Dal punto di vista della concreta attività di prevenzione tutela e garanzia che le istituzioni notarili svolgono sia nei confronti della funzione notarile e dell’esercizio della professione sia nei confronti della società democratica italiana e del buon funzionamento del settore pubblico i due strumenti, FRIA e HUDERIA, sono fondamentali e vanno intesi in modo integrato.
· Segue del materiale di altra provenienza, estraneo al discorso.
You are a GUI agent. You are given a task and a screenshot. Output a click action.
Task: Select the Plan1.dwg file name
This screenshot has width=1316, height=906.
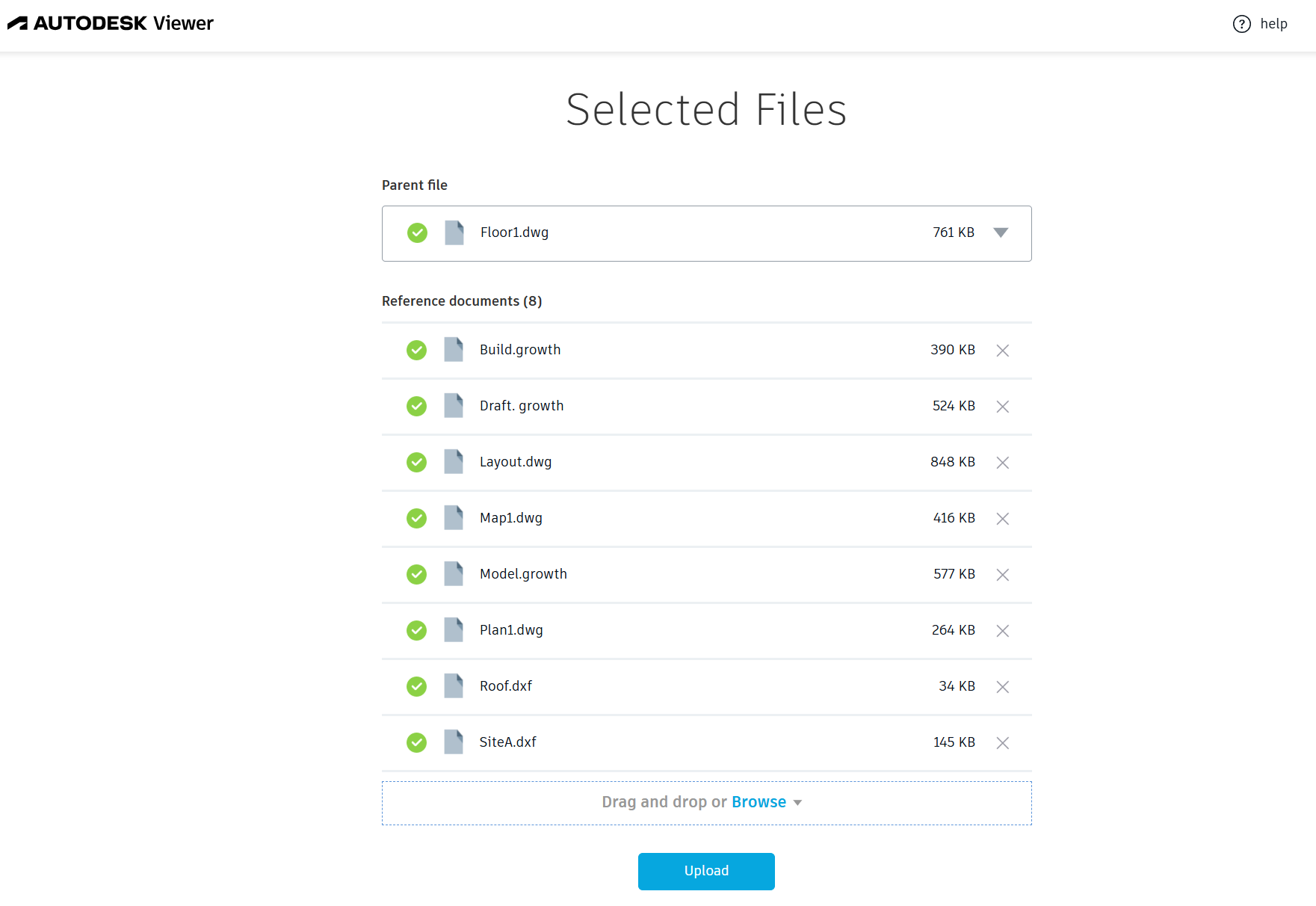click(x=511, y=630)
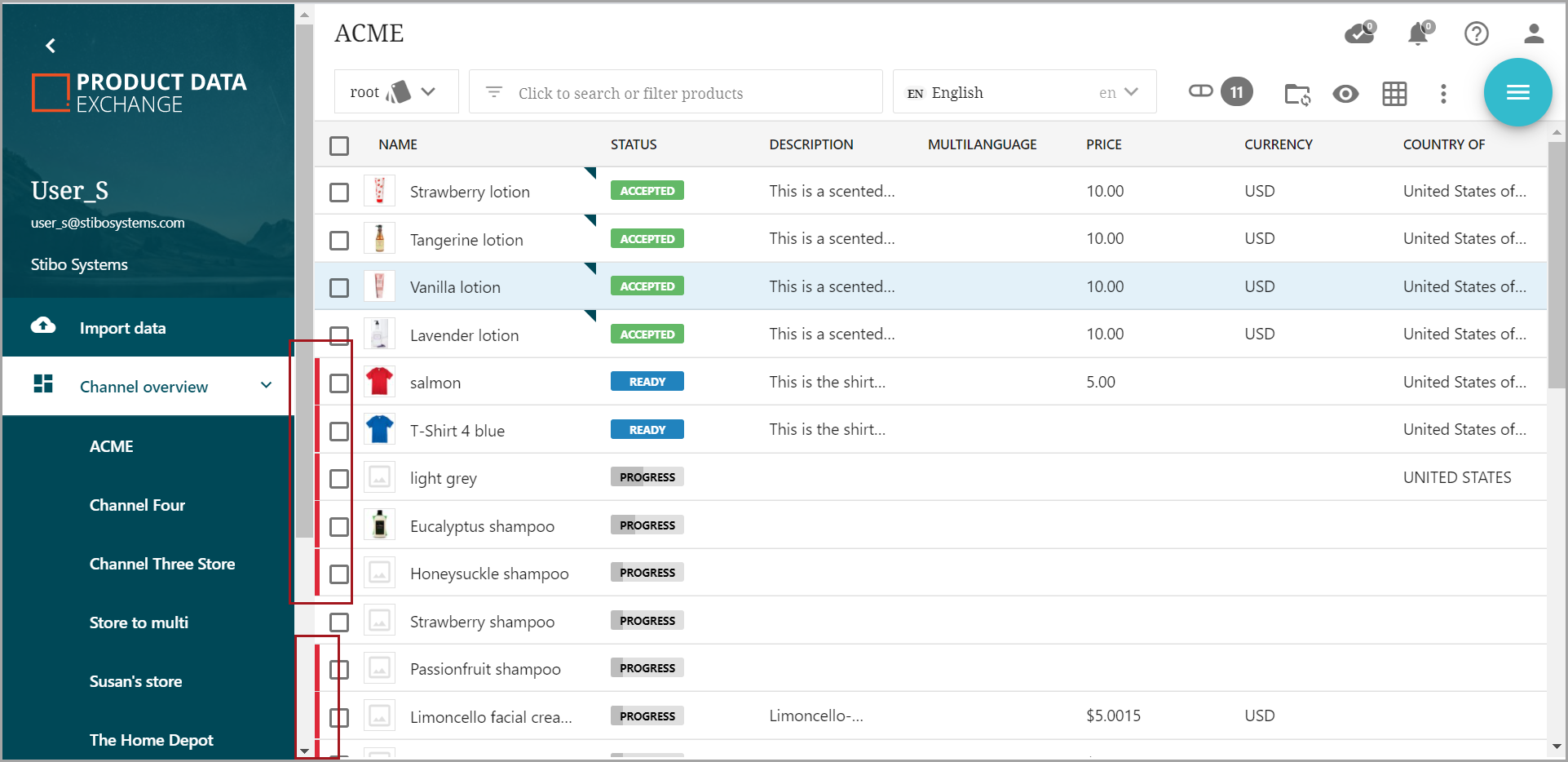Image resolution: width=1568 pixels, height=762 pixels.
Task: Open the help question mark icon
Action: click(1476, 33)
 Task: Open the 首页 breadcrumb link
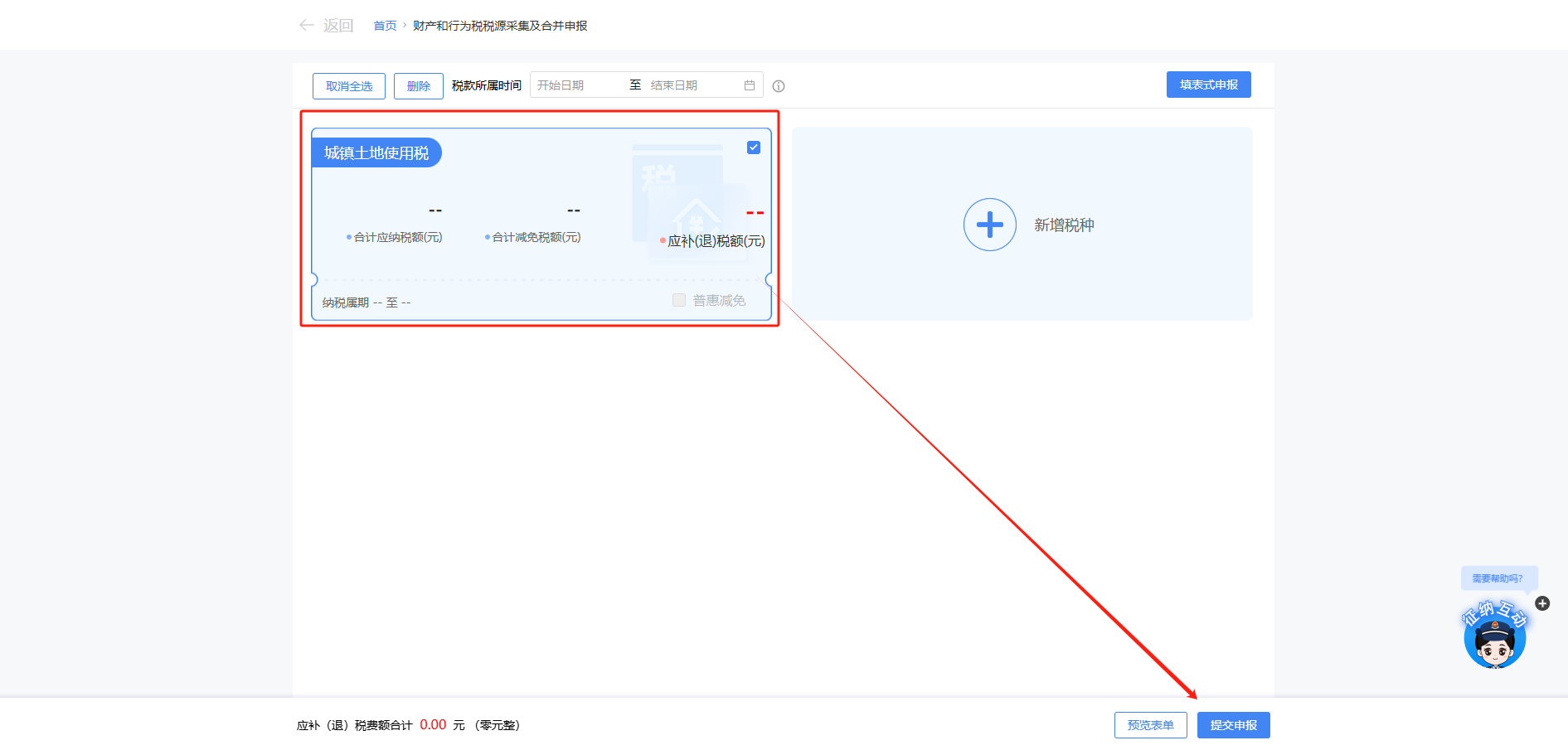coord(384,26)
Se infatti il primo si applica innanzitutto in via preventiva è soprattutto al secondo che si affida la capacità di gestire nel corso di vita dell’utilizzo delle innovazioni la continua ridefinizione di baluardi e tutele o di mitigazione dinnanzi ai rischi.

Entrambe, tuttavia, necessitano di tre condizioni di fattibilità:

  • La disponibilità di metri di misurazione dell’impatto e la sua condivisione a livello istituzionale centrale e diffuso sul territorio
  • Il monitoraggio anche e soprattutto attraverso il dialogo con la realtà quotidiana di utilizzo perché da quella possono arrivare input che permettono di adattare e apprendere meglio come tutelare
  • La consapevolezza della importanza della valutazione dell’impatto che non deve restare un esercizio tecnocratico a latere ma deve diventare una forma di professionalità dedicata.